One night while I watched her mixing things with her hands and adding strange ingredients from various bags of dried vegetables i, she called me over to “help”. In the corner was a large stone platform with a wide curve in the middle. I pulled it over to the center of the floor and she showed me how to get down on my knees, knealing in front of the curve. Then she grabbed something heavy from the table next to us and began grinding the two together in an exaggerated scraping motion. It looked almost like she was washed clothes or something.

“This is how you make tortillas” She said, proudly. She poured dried corn kernels on the platform and began grinding them with the small stone pestle in a large graceful motion. Then she handed the stone to me and left me with the job of grinding. I watched the kernals turn from yellow to white and become powedery and starchy. I kept adding corn until I had ground about 2 cups and stopped. Grandma looked down at my work and motioned to keep going. I ground for another 10 minutes until she decided I was done. Then she showed me how to mix the flour with water and knead the dough with my hands. I was awkward but she was patient. Grandpa walked in just as we set the tortillas in oil and we ate soon after. I was proud of my work for the day even though grandpa only ate one tortilla instead of his usual 3.
By the second week, my grandmother began forcing me to learn about my family as well. She didn’t work, so while my grandfather was gone during the day ( I never knew where he had gone, and still don’t) we would walk around the town and have soda’s with every surrounding neighbor.

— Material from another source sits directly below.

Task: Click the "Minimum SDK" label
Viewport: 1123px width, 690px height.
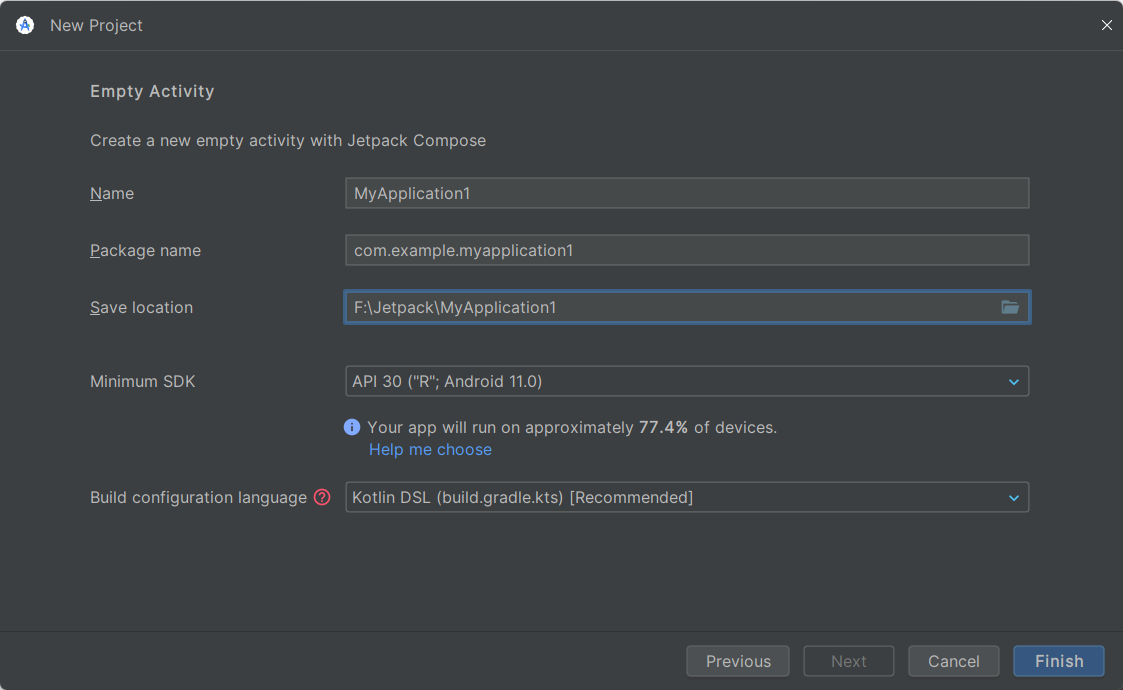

Grandma: This is my granddaughter, Isabel
Me: Hello
Mrs. Someone: Hello, Isabel. Have you met your cousin ‘ blank’?
Me: I have a cousin?
Mrs. Someone: Um…

My grandmother always seemed embarrassed by my familial ignorance. I hoped she would eventually stop dragging me around and I could just sit on the side of the road and wait for august. By July she did stop dragging me around, but on the night of July 18th, everything began to change.
At 5:50 in the morning, I awoke to warm hands shaking me shoulders and whispering softly something I didn’t understand. I slowly got up to get dressed while she ran out of the room. After about ten minutes I was dressed and mostly awake. She was packing lunches it seemed, a tortilla with pure white cheese melted inside, a bowl of black beans and white farmers cheese. Roughly the same thing we had eaten for dinner last night and every night before. I’m not sure if she new how to make anything else. She grabbed a few dried tomato slices from a wooden shelf protruding from the window and thrust a bag in my direction. Then she walked towards the car as I followed her.